This isn’t about field ministry or a callout for the American Church to wake up.  This isn’t some devotional or bit of knowledge I recieved from God.  This is just my real, unfiltered and raw thoughts of where I stand right now in my faith and missionary journey. 
 
To say I’m struggling would be an understatement.  I honestly have difficulty even talking with my team about anything.  I’ve lost my heart in what I’m doing and weary if it’ll ever come back.  I ask myself why I’m doing this and an answer slips my mind.  I know God’s here somewhere, but where I’ve lost track.  I’m lost in my ability to keep pretending like I think there’s hope for some people. 
 
How can I look at someone’s daughter who has malaria and tell them everything is okay? 
How do you tell someone who hasn’t eaten in who knows how long that God loves for them?
Why shouldn’t they steal if all they have to live on is a little more than a dollar a day?
How do I look in the eyes of a critically disabled teenager and declare God cared about them?
Who am I that gets to live in a house with floors, walls and solid roof?

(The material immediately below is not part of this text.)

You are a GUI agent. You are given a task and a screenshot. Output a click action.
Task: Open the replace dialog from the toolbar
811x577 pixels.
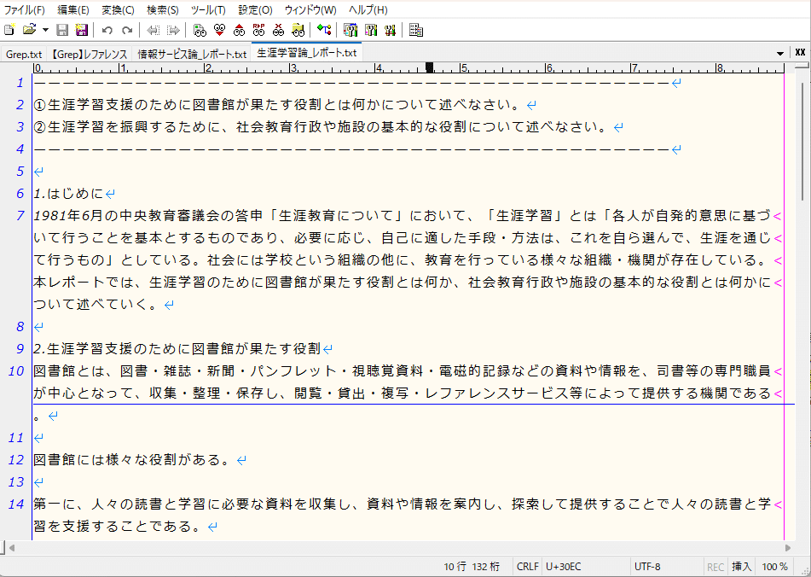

What do you do when people offer up their children to you and others just want money to go to school?
 
These are just some of the issues my mind is weighed down by.  I’d greatly appreciate any kind of encouragement you have.  I try to press on but I’m becoming too broken down.  Everything I’ve spoken of in previous blogs I meant in all its fullest but now I’m weak.  So my prayer to myself is Matthew 5:3, “blessed are the poor in spirit, for theirs is the kingdom of heaven.”